◆ **What you are asked to do**
Your reply must contain the lines from the one with "This screenshot has width=316, height=685." through the last line of the material, exact and complete, with no pictures and no other text.

Top of Data extracts

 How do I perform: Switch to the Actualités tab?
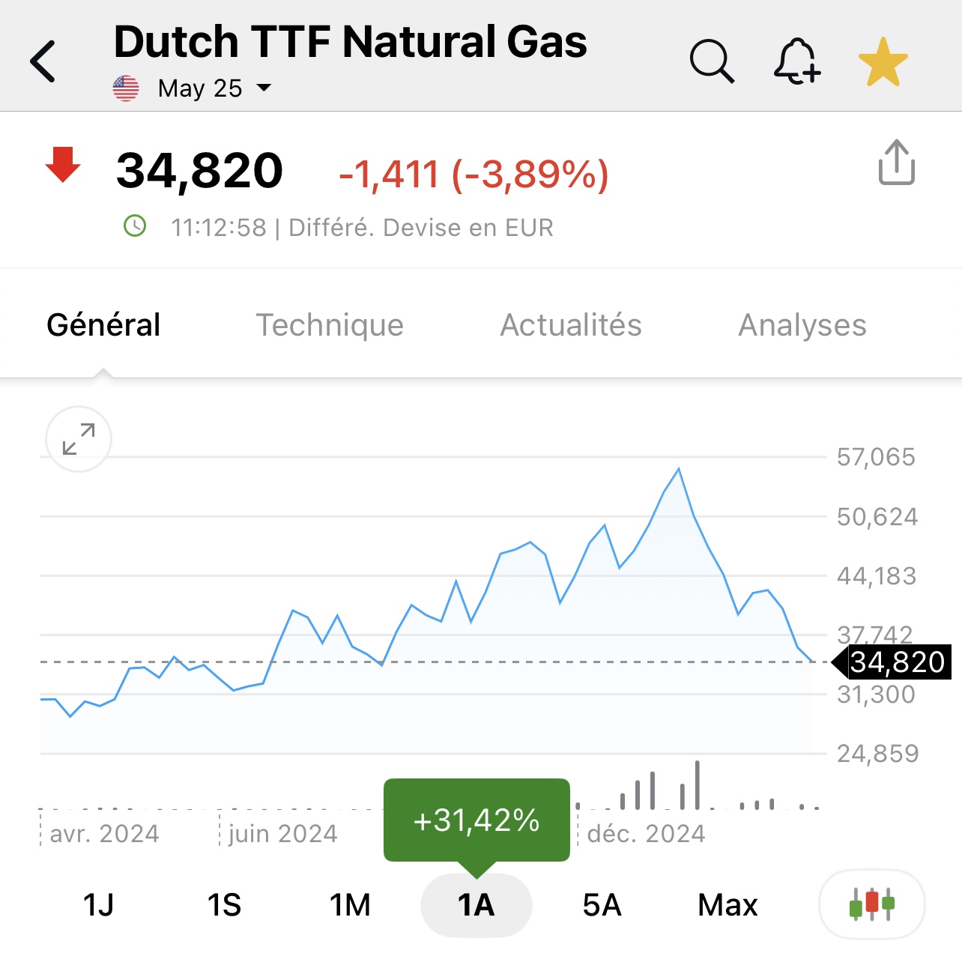pos(571,325)
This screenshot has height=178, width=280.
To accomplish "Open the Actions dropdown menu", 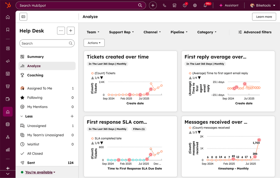I will [x=94, y=43].
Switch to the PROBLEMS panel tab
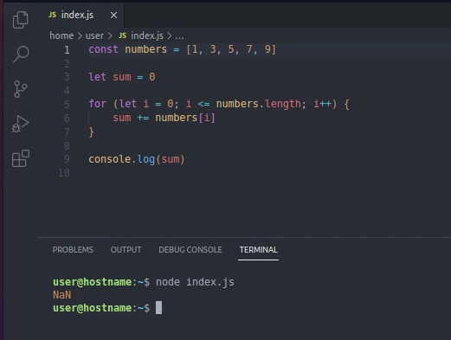Screen dimensions: 451x340 [x=73, y=250]
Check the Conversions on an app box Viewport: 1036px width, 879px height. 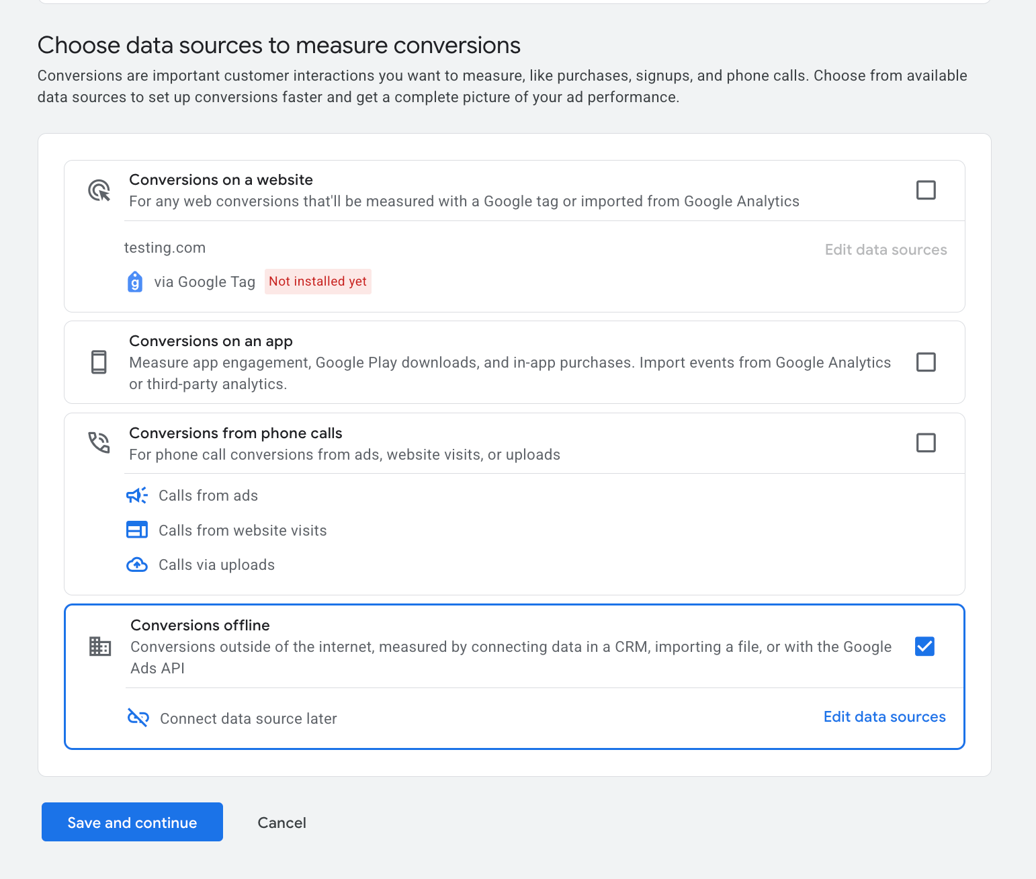point(926,362)
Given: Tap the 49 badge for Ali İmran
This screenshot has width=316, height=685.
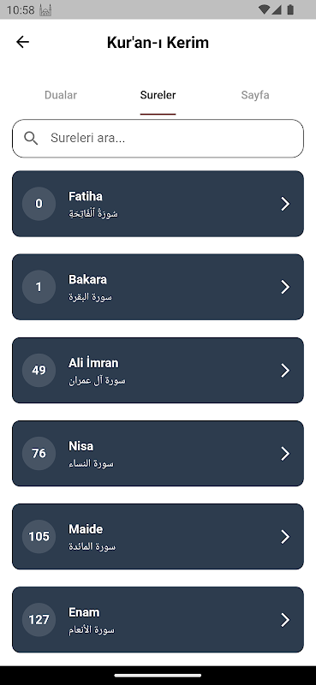Looking at the screenshot, I should tap(39, 370).
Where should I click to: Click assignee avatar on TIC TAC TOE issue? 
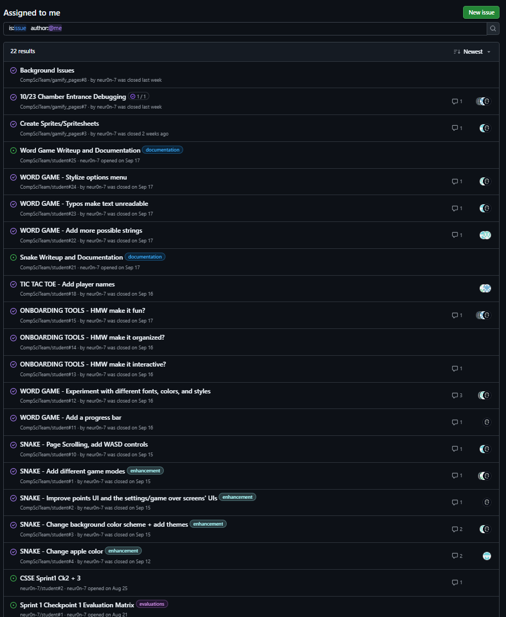485,289
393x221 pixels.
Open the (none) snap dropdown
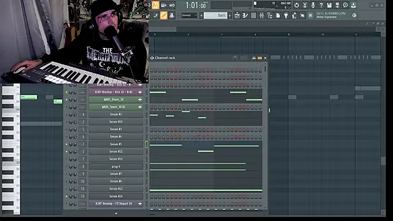tap(189, 15)
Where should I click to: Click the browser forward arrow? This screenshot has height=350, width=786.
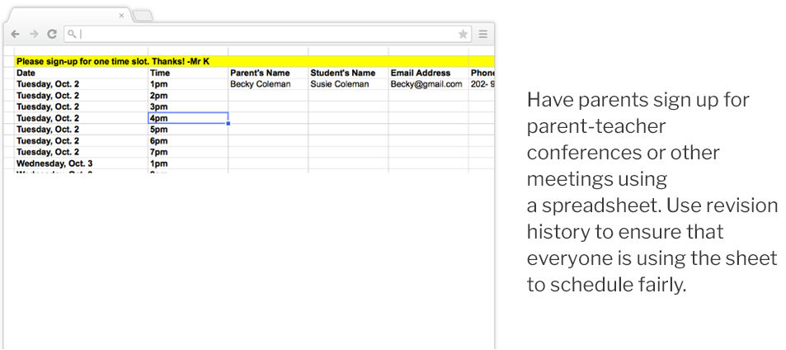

Bottom of Data extracts

◆ **Task solution**
This screenshot has width=316, height=685.
Looking at the screenshot, I should tap(39, 370).
Where should I click to: Click assignee avatar on TIC TAC TOE issue? 
485,289
393x221 pixels.
Open the (none) snap dropdown
tap(189, 15)
Where should I click to: Click the browser forward arrow? This screenshot has height=350, width=786.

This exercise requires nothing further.